We don't have that in our country
May 13, 2010 9:06 PM   Subscribe

Cul-de-sac is a new independent film (trailer, briefly NSFW) by London-based directors Ramin Goudarzi Nejad & Mahshad Torkan. It tells the story of Kiana Firouz, a filmmaker, actress, and lesbian activist who fled Iran after authorities learned of her attempt to make an underground documentary about the lives of Iranian gays and lesbians. According to this interview, Firouz didn't write the film, but plays herself. Earlier this month, her asylum petition was allegedly denied. The denial shouldn't have been surprising according to statistics in a report (pdf) by the UK Lesbian and Gay Immigration Group, which states that the refusal rate for lesbians and gay men is as high as 98-99%. Although the Home Office claims it takes the sexual orientation of asylum seekers into consideration, laws which permit deportation of gay and lesbian asylum seekers have recently been challenged in the supreme court.
posted by treepour (10 comments total) 6 users marked this as a favorite

Given the existence of dramatically underpopulated regions all over the world, I'm always somewhat fascinated that skilled labor is not accepted, even sought, given a requirement to live somewhere for some period of years.
posted by effugas at 1:16 AM on May 14, 2010

Looks like a tedious film... but then, it's a tedious fucking regime.

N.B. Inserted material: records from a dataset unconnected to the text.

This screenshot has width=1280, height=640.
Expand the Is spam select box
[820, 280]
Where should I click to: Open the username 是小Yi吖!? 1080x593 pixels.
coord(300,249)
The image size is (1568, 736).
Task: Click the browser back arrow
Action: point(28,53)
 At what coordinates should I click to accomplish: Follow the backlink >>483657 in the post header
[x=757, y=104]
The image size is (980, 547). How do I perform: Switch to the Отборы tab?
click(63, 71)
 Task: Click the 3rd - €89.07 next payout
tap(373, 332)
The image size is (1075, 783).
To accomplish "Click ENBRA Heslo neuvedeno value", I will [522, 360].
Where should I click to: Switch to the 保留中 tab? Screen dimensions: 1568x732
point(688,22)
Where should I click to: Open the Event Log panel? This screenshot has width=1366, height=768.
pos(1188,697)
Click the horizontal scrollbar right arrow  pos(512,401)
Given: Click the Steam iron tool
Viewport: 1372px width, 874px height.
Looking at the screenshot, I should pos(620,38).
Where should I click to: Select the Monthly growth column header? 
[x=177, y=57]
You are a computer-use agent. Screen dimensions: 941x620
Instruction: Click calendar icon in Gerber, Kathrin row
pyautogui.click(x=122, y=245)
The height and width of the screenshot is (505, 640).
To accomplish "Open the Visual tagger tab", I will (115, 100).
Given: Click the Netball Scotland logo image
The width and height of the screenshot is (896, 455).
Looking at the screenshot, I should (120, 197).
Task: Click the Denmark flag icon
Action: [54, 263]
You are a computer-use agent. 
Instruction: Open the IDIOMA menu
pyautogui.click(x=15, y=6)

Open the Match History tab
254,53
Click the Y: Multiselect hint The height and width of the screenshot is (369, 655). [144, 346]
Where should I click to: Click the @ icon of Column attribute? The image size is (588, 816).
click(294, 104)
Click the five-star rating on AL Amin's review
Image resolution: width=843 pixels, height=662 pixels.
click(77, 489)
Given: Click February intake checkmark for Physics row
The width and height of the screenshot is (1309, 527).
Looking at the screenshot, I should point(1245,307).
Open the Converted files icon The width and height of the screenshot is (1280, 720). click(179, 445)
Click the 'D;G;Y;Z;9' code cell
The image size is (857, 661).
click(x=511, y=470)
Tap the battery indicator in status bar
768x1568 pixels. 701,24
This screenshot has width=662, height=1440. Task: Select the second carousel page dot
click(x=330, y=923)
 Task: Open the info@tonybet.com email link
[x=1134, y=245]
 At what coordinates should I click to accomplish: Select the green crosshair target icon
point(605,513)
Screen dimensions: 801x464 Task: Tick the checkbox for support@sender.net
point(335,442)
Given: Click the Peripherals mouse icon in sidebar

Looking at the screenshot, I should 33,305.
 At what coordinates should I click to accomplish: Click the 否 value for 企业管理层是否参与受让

I read the intro and conclusions of the report - and I'm wondering what special / sensitivity training means in this context. Asylum (even visas) are fraught with problems not just of class and gender; it's a fairly problematic concept to begin with.

My very close Iranian friend fled across the border to Pakistan soon after he graduated from art university. He was with an old friend of his, who applied to the UN (if memory serves) for political asylum, pretending to be gay and persecuted for being so. (He asked my friend to take some "gay pictures" with him - man I would pay top dollar for those shots today!) The faux homosexual friend got asylum and is today happily married and successful in Canada - he even visits Iran now. My friend (who did not pretend to be gay) was denied and went back to Iran in a few months, did his military service, and is still (several years later) knocking about various countries in South Asia on student visas, trying to never go back. He's thirty and already exhausted, and for the first time is seriously considering going back and settling in his homeland, because he doesn't have the money to go to Europe nor the drive or linguistic skills to seek work in South Asia.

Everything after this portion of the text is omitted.